### [Source records]
##########
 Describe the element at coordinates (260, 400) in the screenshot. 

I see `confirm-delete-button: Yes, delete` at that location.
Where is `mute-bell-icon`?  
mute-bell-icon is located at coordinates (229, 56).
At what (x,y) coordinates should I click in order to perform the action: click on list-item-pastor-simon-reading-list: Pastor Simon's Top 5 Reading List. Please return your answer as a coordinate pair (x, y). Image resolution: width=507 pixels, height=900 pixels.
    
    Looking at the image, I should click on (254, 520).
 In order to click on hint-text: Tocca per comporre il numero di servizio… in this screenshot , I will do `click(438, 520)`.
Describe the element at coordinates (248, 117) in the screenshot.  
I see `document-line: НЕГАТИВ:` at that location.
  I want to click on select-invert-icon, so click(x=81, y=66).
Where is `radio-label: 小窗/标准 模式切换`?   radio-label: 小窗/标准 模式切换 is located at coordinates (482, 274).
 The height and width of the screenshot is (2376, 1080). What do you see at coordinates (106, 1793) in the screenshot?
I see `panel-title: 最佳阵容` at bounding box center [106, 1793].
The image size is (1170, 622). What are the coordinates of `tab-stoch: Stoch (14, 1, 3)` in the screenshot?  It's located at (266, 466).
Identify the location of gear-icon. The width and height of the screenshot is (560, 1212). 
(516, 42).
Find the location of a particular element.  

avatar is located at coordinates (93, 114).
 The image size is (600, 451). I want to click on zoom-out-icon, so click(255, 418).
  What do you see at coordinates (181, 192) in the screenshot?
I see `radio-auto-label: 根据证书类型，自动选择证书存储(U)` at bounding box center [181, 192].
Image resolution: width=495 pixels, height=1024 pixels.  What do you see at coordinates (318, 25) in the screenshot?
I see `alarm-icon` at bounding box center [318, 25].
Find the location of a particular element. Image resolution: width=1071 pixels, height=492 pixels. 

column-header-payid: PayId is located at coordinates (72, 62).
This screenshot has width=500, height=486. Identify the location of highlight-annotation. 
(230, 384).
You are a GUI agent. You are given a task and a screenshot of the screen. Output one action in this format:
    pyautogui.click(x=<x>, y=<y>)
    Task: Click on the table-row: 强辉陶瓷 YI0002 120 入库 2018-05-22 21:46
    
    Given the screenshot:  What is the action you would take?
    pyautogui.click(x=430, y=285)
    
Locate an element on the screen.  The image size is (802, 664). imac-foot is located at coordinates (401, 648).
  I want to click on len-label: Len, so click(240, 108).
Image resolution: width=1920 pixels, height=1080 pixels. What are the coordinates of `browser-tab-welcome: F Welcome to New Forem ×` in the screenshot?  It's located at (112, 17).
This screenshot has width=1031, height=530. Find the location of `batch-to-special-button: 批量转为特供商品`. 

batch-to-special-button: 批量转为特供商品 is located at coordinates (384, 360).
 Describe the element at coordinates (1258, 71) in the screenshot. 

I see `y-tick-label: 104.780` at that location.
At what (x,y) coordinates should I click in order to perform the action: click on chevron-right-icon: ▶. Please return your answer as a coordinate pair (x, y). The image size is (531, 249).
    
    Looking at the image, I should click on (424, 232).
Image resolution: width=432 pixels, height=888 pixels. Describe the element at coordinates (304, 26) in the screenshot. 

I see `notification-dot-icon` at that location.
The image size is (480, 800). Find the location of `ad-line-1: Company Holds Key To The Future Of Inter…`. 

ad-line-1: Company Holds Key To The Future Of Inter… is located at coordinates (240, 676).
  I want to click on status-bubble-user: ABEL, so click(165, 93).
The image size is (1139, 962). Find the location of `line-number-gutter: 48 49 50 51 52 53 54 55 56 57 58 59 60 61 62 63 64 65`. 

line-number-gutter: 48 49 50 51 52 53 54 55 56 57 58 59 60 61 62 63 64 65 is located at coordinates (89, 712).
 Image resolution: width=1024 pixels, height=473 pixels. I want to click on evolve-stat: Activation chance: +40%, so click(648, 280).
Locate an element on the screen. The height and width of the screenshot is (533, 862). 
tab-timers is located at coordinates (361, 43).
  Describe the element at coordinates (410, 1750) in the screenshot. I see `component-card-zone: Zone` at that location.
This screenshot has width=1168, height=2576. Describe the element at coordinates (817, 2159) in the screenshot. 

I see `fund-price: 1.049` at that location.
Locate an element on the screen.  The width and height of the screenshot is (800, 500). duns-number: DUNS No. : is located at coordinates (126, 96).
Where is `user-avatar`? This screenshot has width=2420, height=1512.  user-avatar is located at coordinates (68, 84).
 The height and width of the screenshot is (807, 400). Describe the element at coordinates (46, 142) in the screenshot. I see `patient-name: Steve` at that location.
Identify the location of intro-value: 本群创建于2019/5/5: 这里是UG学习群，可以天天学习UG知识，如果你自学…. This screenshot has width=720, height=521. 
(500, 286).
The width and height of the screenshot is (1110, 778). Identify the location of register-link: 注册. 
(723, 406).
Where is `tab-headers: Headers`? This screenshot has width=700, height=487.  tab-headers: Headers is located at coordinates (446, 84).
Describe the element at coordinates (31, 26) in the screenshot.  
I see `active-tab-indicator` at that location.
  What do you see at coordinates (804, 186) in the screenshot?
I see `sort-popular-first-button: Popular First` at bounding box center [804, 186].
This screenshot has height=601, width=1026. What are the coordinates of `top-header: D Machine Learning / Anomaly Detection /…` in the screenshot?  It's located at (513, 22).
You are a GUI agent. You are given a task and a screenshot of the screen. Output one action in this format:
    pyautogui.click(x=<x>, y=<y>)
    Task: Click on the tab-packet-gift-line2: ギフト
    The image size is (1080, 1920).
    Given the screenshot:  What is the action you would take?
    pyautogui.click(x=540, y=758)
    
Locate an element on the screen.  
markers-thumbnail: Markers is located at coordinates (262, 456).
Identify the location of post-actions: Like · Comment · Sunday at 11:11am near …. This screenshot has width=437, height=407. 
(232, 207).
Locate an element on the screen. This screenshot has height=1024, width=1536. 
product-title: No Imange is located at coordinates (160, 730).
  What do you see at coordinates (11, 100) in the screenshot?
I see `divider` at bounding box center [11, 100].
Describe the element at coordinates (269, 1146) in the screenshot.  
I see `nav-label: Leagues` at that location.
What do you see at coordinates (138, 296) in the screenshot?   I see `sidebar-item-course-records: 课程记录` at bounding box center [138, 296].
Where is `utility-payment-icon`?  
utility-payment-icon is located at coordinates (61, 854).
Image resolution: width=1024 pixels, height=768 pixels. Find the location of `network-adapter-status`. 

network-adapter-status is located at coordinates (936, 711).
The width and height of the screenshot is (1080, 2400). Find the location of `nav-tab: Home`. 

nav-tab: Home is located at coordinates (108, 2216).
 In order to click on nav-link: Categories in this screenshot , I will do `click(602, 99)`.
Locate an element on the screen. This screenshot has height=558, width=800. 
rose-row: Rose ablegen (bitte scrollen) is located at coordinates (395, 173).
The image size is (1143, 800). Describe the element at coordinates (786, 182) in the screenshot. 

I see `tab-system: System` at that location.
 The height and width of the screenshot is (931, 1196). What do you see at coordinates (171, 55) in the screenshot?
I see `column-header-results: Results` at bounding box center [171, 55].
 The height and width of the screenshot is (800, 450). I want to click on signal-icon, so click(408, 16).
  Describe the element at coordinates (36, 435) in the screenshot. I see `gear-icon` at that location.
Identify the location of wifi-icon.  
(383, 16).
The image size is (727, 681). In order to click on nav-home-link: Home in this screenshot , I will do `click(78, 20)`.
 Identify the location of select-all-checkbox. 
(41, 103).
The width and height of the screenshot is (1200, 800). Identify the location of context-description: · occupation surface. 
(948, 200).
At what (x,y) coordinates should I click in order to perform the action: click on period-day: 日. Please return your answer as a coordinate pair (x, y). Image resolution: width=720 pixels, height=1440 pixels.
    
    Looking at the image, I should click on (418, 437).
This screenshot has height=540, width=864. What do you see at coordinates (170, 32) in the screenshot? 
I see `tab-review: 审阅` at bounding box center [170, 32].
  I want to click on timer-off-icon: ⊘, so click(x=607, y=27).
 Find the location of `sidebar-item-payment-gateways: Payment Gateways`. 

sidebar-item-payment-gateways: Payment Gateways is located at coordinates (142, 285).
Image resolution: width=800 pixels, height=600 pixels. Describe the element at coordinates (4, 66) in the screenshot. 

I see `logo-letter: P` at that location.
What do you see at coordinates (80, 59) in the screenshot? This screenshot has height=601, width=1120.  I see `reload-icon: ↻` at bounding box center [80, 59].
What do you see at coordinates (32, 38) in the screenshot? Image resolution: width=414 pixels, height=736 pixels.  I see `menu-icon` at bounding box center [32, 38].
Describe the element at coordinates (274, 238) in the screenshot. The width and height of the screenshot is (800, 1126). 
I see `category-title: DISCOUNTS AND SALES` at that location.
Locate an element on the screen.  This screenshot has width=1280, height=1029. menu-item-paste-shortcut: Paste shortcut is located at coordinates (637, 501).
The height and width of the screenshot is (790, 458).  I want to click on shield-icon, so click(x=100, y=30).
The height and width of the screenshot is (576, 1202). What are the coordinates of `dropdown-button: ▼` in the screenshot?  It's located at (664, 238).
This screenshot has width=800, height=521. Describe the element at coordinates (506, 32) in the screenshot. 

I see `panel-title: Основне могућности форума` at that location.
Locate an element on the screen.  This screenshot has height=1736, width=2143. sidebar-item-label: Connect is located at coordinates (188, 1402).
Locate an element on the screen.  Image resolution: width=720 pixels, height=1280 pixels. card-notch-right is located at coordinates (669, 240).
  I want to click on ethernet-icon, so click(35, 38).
##########
### [Exercise objective]
Convert the lines starting at the one containing "What do you see at coordinates (138, 296)" and ending at the one containing "rose-row: Rose ablegen" into a JSON list of strings, one string per line, leaving out blank lines.

### [Your solution]
[
  "What do you see at coordinates (138, 296) in the screenshot?   I see `sidebar-item-course-records: 课程记录` at bounding box center [138, 296].",
  "Where is `utility-payment-icon`?  ",
  "utility-payment-icon is located at coordinates (61, 854).",
  "Image resolution: width=1024 pixels, height=768 pixels. Find the location of `network-adapter-status`. ",
  "network-adapter-status is located at coordinates (936, 711).",
  "The width and height of the screenshot is (1080, 2400). Find the location of `nav-tab: Home`. ",
  "nav-tab: Home is located at coordinates (108, 2216).",
  " In order to click on nav-link: Categories in this screenshot , I will do `click(602, 99)`.",
  "Locate an element on the screen. This screenshot has height=558, width=800. ",
  "rose-row: Rose ablegen (bitte scrollen) is located at coordinates (395, 173)."
]